You won’t get altitude sickness in Sacramento, where 20 feet of elevation is considered high ground. Drive 100 miles east, though, and you’ll be in Truckee, a Wild West-flavored ski town perched in the Sierra Nevada at about 6,000 feet.
Sacramento-to-Truckee is the kind of drive that can strain cooling systems and test the nerves of truckers once Interstate 80 starts heading back downhill. Over this route, with its mile-plus of sheer vertical ascent, the 2013 Porsche Cayenne Diesel averaged 26 miles per gallon. If you’re wondering why Porsche now makes a diesel, that number probably answers your question.
Diesels, with their ample low-r.p.m. torque and thrifty mileage, make all kinds of sense for S.U.V.’s. The question for Porsche was whether a diesel could be coaxed to perform in a sufficiently Porsche-like way, because the Cayenne is an S.U.V. that tries to comport itself like a jacked-up sports car. Thus, bolting a clattering iron anchor under the hood would be unacceptable no matter the E.P.A. numbers it cranked out.

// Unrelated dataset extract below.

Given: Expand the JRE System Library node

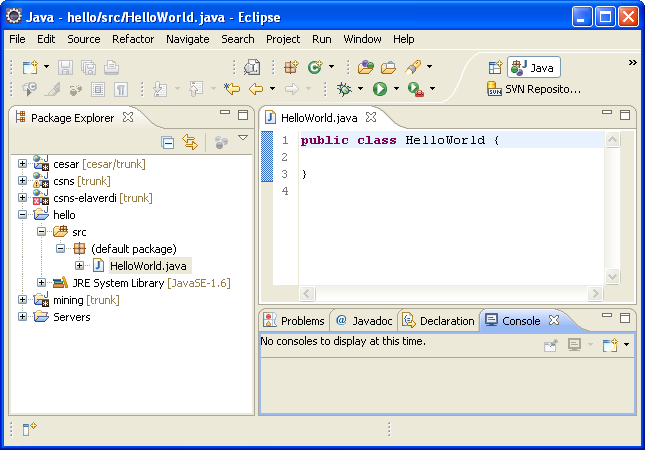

But diesels don’t naturally lend themselves to Porsche-type thrills. The difference between a diesel motor and an equivalent gas counterpart is the difference between a glacier and an avalanche. The glacier advances, inexorable, crushing everything in its path with sheer relentless power. The avalanche erupts with a spate of energy, quick and violent, but afterward there might well be a few trees left standing. The trick for a company like Porsche is injecting the diesel’s mighty ice-sheet unstoppability with a little bit of avalanche urgency.

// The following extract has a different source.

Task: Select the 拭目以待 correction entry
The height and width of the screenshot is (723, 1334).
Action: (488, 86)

And, yes, these are the kind of metaphors that spring to mind when you’re driving through the Donner Pass.
The Cayenne’s 240-horsepower 3-liter diesel V-6 (shared with several other vehicles in the Volkswagen/Audi empire) enlivens its responses with a variable-geometry turbocharger that continually adjusts the angle of its vanes to keep the power flowing. It’s down on power compared with the 265-horsepower diesel offered in the BMW X5, but that vehicle has a 6-speed automatic; the Porsche enjoys the increasingly ubiquitous ZF 8-speed.

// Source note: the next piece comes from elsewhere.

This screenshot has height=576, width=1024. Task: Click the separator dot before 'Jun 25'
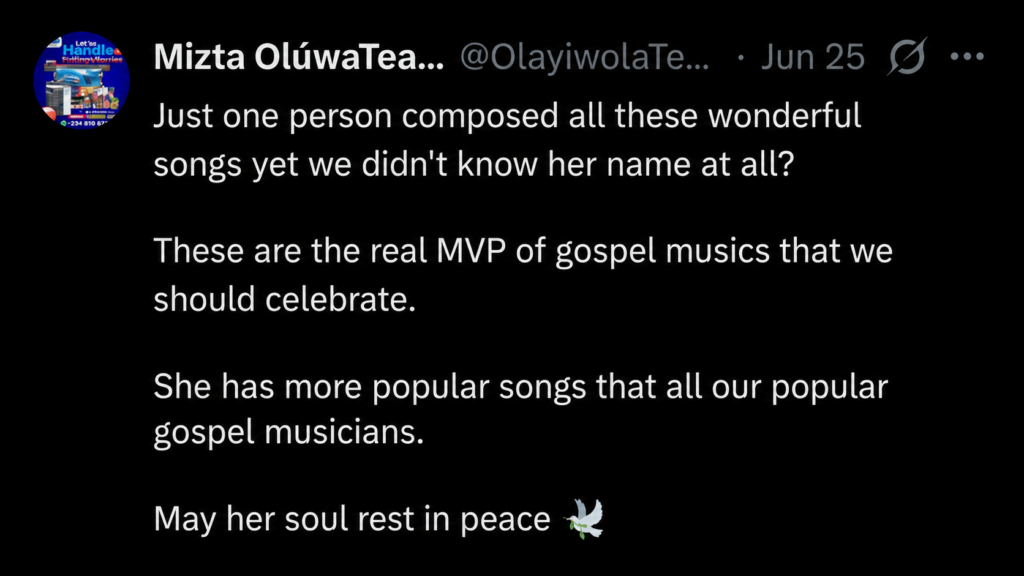740,57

Two extra gears make a big difference, enabling highway mileage of nearly 30 m.p.g. while delivering off-the-line acceleration that nearly hangs with the more powerful BMW. The V-6 has a fairly narrow useful range of engine speed: by 3,000 r.p.m., you’re nearing the horsepower peak and are well past the torque plateau of 406 pound-feet. So the ZF’s frenetic upshifts keep the motor spending more time where it’s happiest, from 1,750 to 2,500 r.p.m. In the mountains, where most gas-powered S.U.V.’s are downshifting and laboring up the grades, the Cayenne Diesel just spins up its turbocharger and calmly steams along.
Porsche says the Cayenne Diesel accelerates to 60 m.p.h. in 7.2 seconds, slightly quicker than a gasoline V-6 model with an automatic. (Yes, you can get a stick shift with the gasoline V-6.) But it’s also a long way behind the more outrageous gas-powered Cayennes. The Diesel tricks you into thinking it’s quicker than it really is, though, because the power arrives in short, cleanly defined bursts rather than the comparatively long trip to the redline with gasoline engines.
And once you’re moving, you can easily forget what’s under the hood, because the Diesel drives like any other Cayenne, with its priorities clearly oriented toward performance. Even with the optional air suspension, the ride is firm, the steering weighty and serious. The Diesel’s rear end incorporates brake-based torque vectoring to increase agility, the same method employed on the 911 Turbo.
The Cayenne Diesel starts at $57,575, which is $7,000 more than the gasoline-powered V-6 but $14,300 less than the Cayenne Hybrid. While Mercedes-Benz positions its diesel-powered GL350 as a base model, Porsche’s pricing implies that, despite giving up 60 horsepower, the diesel Cayenne is an upgrade over the gas V-6.